I don't want to sound like I am bragging.  I certainly didn't do any of this on my own.  I have been blessed by my Father in Heaven every step of the way, as well as having been supported by an amazing family (both parents/siblings and wife/children).  But, to show my appreciation for the blessings I have received, I have tried pretty hard not to waste the potential I have.

Seeing as how you know nothing about me, I would appreciate it if you would stop insisting I have or am wasting my potential.  You are in no position to lecture me on how I should live my life.  That is for those who actually know me.

on Oct 17, 2006
You are in no position to lecture me on how I should live my life. That is for those who actually know me.


Oh, I was get permission, then. It's been too long since we've talked. Write me, or I'll write you. And that's not a threat, that's a promise.


estás feo.
on Oct 17, 2006
well the good Doctor has spoken!!. Glad I live in Canada. Are you sure we are not talking Dr Jekell here. Who is full of it. I read some of your all real bullshit about the endocrine system and bla bla bla. As it turns out I am a health care professional and you are as fake as my friend's penis extension. By the way you should contact your bilingual friend. Y si no me comprendes entonces te puedo decir que tu eres un maricon aunque dices que estas casado. I bet your wife does not knows what you are doing if she actually exist. One more thing you are indeed like a defensive aggresive cancer. I sure hope that you are really licensed to care for people. No wander good old USA is begining to be the laughing joke of the world. Or maybe it is true what they said USA is a land of opportunity where any payazo charlatan is put in charge of taking care of humans. How is that for being a riot!! Kissamisali con fredo chocolat culua!!!
on Oct 17, 2006
what the hell did that have to do with myspace?
on Oct 17, 2006
holla idiota eres tu el marido de Blue Jay? Me parece que tu cara tiene una sana de porqueria.
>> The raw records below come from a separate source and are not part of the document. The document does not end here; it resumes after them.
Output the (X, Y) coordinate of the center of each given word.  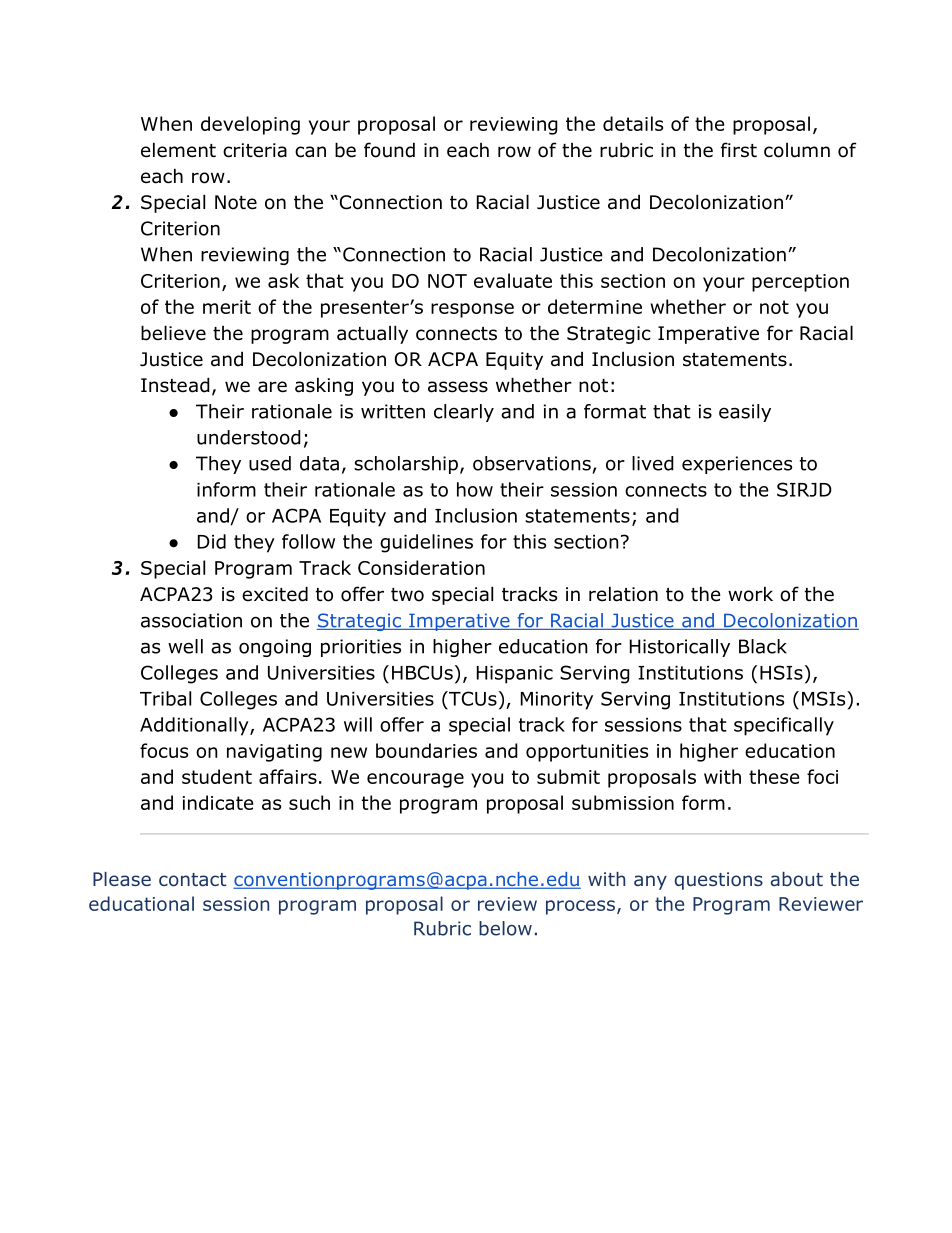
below (505, 928)
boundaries (426, 750)
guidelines (426, 543)
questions (719, 881)
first (739, 150)
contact (192, 880)
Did (212, 541)
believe (173, 333)
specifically (784, 726)
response (472, 310)
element (178, 150)
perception (800, 283)
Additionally (195, 726)
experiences (737, 465)
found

Tew deberias cambiar tu nombre de San Chonino te deberias cambiarlo a San Cochino porque los cuecos son muy cochinos y eso creo que eres. Y si no eres un cueco entonces eres un perverto.
on Oct 17, 2006
yeah....this thread just got killed...*leaves*
on Oct 18, 2006
it's just something you don't understand.

You don't even understand your own incoherent ramblings. Learn to read in context, and learn that you can't even begin to fathom what I do or do not know based on a single, random blog entry.
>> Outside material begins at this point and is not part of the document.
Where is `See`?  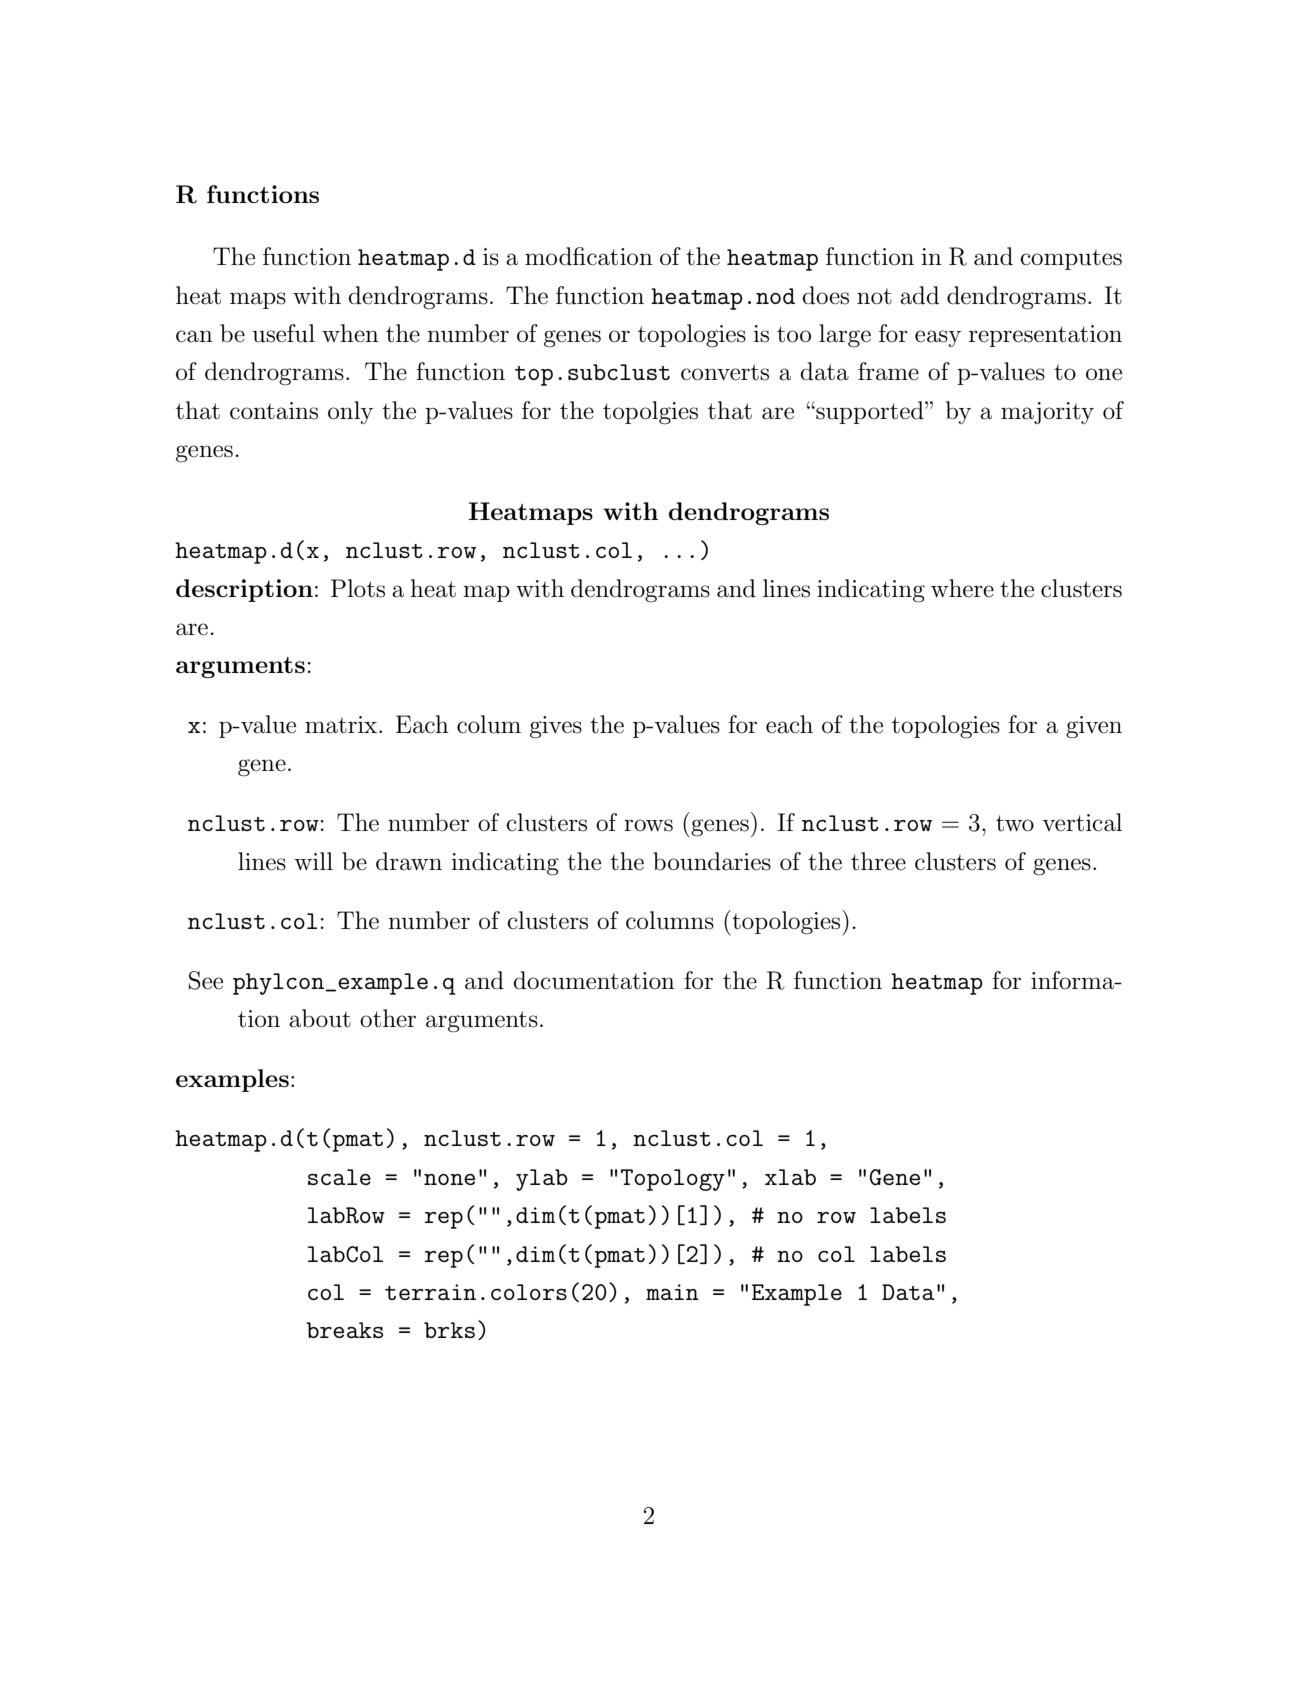
See is located at coordinates (206, 980).
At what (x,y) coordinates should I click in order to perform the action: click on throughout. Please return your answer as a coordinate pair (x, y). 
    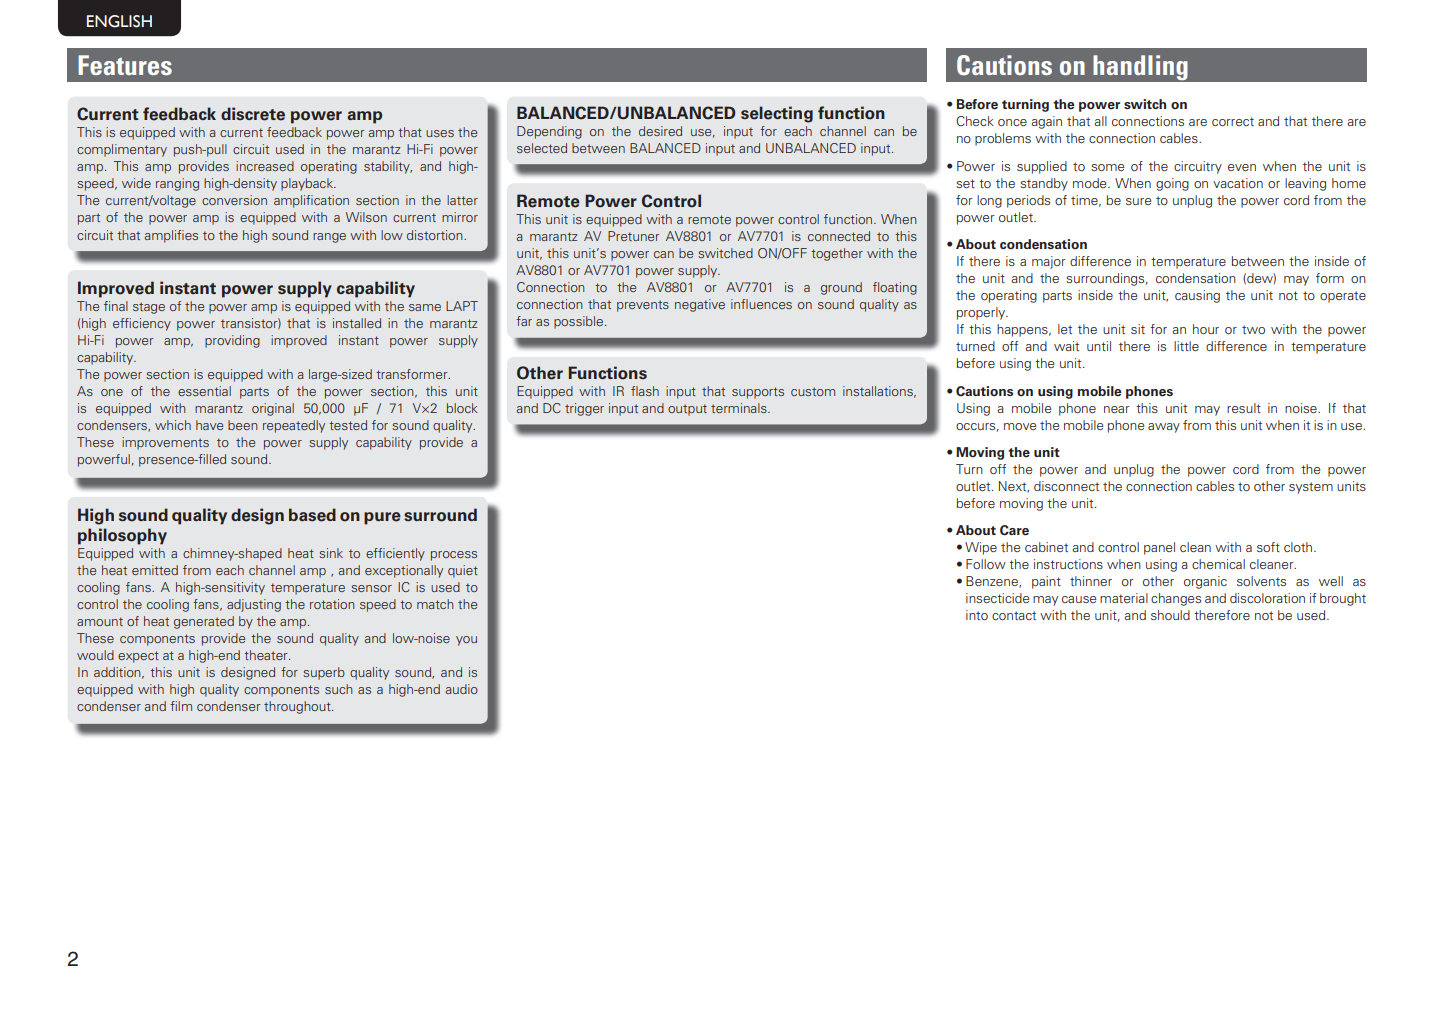
    Looking at the image, I should click on (298, 707).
whatever pal...you call it a cancer, i disagree...so you attack me like a lil brat?

have a nice day:)
on Oct 18, 2006
"holla stupid you are the your husband of Blue Jay? It seems to me that your face has one healthy one of porqueria. Tew deberias to change your name of San Chonino deberias to change it San Cochino because the cuecos are very dirty and that I believe that you are. And if you are not then cueco you are perverto."
Babelfish doesn't help much...
mimi ....stick to English, OK?
on Oct 18, 2006
Babelfish doesn't help much...


I can't get it...either that's some dialect I'm not familiar with or I just totally sucked with 4 years of high school Spanish...funny, because I aced every year.

~Zoo
on Oct 18, 2006
Are these the people you want to attract?
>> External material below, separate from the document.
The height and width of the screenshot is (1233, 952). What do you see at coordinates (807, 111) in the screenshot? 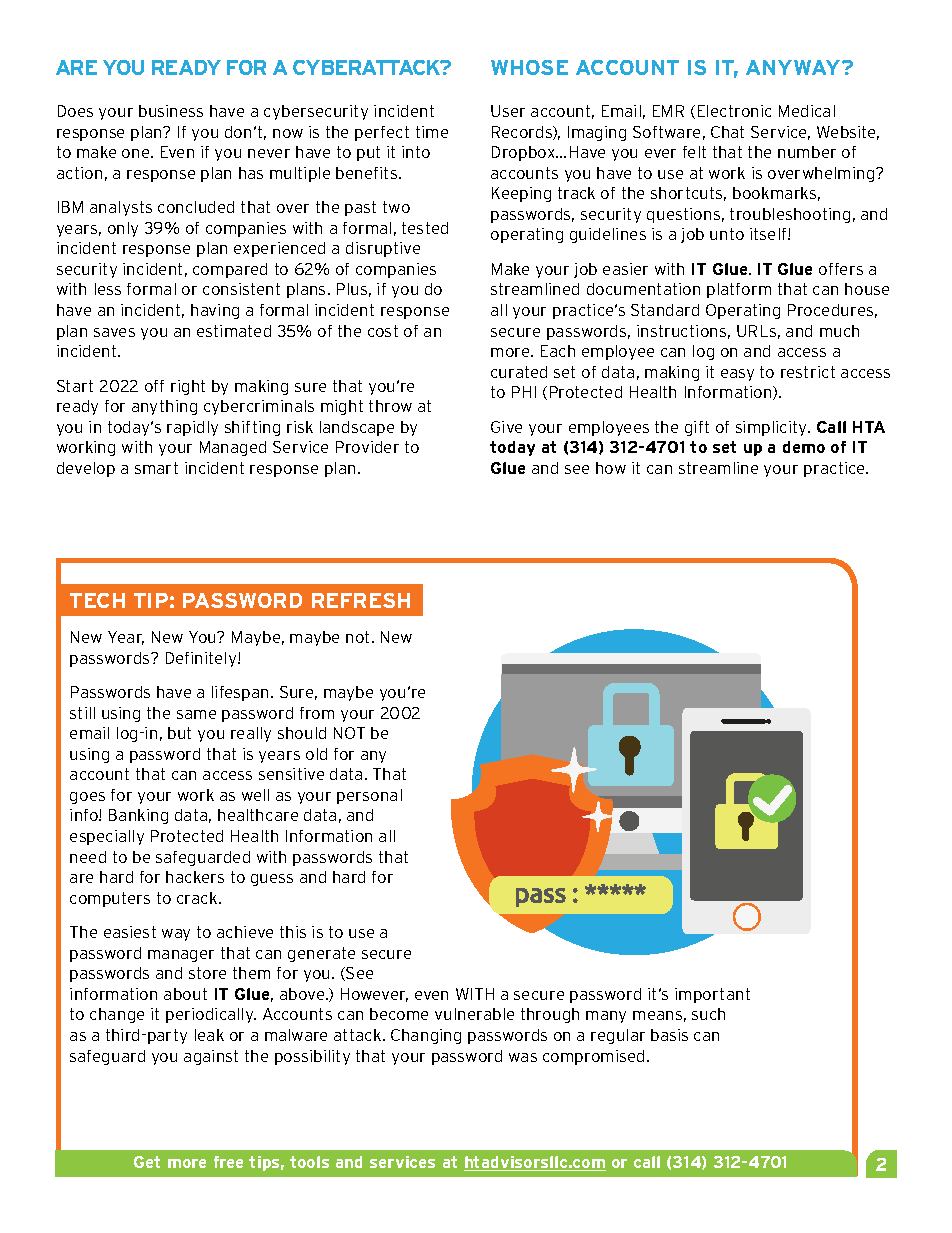
I see `Medical` at bounding box center [807, 111].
so, the internet should be reserved for a certain 'class' of people?
on Oct 18, 2006

Maya: I have tolerated you far longer than I ever should have in the first place.  You are no longer welcome here.

on Oct 18, 2006
either that's some dialect I'm not familiar with or I just totally sucked with 4 years of high school Spanish...funny, because I aced every year.


Um, no. It's called "I think I know spanish but I mostly don't know anything".

Maya: BlueDev is my brother. And my best friend. And you're an assclown. Lárgate con mucha prisa. Asshat.

(Translation for our english-loving friends: Get the hell outta here.)
on Oct 18, 2006
On an unrelated note: I was playing Orchid really loud, and mom walked in. You should've seen the look on her face - worth a thousand bucks. I'm not kidding. Splendid!